Extract the emotional arcs

This is done by looking up each word of a given window in the NRC Word-Emotion Association Lexicon, which associates words 2 sentiments (negative, positive). The code that extract the emotional content, smooth the arc trajectory and subsample 100 points of each movie is in src/R_sentiment.r. It can be run in R interactive shell by a command:

Rscript R_sentiment.r.

The code creates a directory "../data/normed_sentiment/", where it stores the datapoints needed to trace the trajectory for each movie.

K-means cluster

it will use all the 100-dimentional vectors of everymovie to fit in 6 clusters, reducing the 100-dimensional emotional arc to 2-dimentio as well for visualizing on the plane.All results by k-means will be in a dicrectory ""../data/k-means-results/".

k_means.ipynb

calculate the simlarities between each pair of movies concerning the genome and emotional arc

After having the 100-dimentional arcs and the genome vector of every movie,we calculated the sentiment arc simmilarities ans genome similarities betwen each pair of movies.this is done by c++ scipts calculate_genome_similarities.cpp and calculate_sentiment_similarities.cpp since wi will take more than one day by python scripts but only 4 minutes in c++.

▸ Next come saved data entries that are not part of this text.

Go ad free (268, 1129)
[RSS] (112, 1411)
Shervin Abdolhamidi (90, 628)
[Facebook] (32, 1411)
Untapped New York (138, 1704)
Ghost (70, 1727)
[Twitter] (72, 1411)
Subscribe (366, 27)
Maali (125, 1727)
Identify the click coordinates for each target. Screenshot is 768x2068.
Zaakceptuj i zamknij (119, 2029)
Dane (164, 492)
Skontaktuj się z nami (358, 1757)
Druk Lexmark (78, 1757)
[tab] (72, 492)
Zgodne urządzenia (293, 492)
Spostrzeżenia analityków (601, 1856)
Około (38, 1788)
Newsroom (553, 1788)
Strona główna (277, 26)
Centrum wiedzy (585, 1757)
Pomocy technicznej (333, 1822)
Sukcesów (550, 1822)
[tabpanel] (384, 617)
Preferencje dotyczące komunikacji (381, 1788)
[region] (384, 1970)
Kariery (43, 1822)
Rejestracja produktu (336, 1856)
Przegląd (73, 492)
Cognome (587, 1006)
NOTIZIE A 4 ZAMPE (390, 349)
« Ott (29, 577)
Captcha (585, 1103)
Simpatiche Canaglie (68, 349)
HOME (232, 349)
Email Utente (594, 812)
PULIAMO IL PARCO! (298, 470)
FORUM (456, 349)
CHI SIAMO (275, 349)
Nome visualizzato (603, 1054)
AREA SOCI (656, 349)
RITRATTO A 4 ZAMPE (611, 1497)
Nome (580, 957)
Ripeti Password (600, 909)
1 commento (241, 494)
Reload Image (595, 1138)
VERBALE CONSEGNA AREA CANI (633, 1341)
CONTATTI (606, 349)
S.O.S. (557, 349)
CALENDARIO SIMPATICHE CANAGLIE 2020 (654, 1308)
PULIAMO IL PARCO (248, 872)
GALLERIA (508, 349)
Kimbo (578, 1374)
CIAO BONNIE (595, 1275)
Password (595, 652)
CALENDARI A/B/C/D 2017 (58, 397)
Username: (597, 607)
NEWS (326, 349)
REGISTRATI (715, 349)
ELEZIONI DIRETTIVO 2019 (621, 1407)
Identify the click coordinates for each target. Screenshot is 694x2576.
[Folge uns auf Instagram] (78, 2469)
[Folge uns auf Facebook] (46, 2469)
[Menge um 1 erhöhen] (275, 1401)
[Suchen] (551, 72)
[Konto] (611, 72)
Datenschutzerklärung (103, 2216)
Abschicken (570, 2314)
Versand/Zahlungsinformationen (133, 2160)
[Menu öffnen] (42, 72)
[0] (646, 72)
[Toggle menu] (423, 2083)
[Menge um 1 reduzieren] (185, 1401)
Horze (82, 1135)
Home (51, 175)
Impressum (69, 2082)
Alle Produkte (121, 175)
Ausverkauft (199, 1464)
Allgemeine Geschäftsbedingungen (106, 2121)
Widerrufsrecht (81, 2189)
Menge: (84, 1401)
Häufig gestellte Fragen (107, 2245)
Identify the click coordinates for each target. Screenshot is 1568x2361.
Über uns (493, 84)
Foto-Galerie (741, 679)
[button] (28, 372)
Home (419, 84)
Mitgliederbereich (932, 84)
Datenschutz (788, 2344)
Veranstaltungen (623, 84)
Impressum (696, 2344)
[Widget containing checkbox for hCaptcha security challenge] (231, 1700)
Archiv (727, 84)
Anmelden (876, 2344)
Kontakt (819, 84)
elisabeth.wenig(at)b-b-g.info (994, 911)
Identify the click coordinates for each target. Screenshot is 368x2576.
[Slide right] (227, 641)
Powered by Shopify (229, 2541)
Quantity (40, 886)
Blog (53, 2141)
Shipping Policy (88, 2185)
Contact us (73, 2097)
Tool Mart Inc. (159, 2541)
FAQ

open the terminal and type in

gcc calculate_genome_similarities.cpp -o calculate_genome_similarities.out  
./calculate_genome_similarities.out
gcc calculate_sentiment_similarities.cpp -o calculate_genome_similarities.out  
./calculate_sentiment_similarities.out

matrix factorization Collaborative Filtering

To build a recommend system for registered usrs,I applied the matrix factorization algorithm by using the ratings from Movielens. I used turi create to train the model and save in the dirtory "..data/tc_matrix_factorization_model'.the code is

turi_matrix_factorization.ipynb

Develop a web app as recommendion system

This is a a hybrid recommender system which integrates content and sentiment-based filtering in an interactive main interface. It based on the Collaborative Filtering(for the user having past history) and the content-based recommendation(for the user don't have the past history). And on top of it , the recommender give the user right to choose movies with centain type of emotional arc and adjust the influence of the emotional arc of movies.